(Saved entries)
--

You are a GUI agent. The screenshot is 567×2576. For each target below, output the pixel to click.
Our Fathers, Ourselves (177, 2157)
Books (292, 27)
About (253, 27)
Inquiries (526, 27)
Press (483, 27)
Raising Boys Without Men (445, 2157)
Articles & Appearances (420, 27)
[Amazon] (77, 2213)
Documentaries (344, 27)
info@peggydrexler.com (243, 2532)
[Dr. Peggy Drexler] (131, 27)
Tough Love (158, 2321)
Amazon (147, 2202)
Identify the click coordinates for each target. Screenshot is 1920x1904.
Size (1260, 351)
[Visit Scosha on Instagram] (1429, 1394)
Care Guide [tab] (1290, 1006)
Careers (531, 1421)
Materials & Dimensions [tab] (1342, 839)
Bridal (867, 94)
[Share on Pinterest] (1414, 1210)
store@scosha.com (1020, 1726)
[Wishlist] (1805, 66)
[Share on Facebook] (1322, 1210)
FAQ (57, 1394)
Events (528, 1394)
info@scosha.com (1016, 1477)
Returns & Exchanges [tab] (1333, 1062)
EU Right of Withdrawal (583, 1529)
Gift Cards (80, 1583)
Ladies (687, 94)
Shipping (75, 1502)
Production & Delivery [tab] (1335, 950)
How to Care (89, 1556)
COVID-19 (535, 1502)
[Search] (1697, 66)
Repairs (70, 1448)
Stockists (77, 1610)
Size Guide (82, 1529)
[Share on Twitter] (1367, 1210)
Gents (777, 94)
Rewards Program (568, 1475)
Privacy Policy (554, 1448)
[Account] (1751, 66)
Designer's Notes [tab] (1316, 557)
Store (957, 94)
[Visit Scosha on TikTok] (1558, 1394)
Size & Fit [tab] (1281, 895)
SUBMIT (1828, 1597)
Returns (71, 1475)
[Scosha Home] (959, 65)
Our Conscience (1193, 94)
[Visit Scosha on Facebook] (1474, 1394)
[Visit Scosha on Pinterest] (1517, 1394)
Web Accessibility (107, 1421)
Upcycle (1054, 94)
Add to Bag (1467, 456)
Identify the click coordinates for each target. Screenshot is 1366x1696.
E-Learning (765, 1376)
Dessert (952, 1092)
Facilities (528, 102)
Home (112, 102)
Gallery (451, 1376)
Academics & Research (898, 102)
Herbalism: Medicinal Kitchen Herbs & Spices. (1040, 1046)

--

WORK INSTRUCTIONS: Search the records for the word "Pinterest". Copy each line where it appears.

RESPONSE TO THIS TASK:
[Share on Pinterest] (1414, 1210)
[Visit Scosha on Pinterest] (1517, 1394)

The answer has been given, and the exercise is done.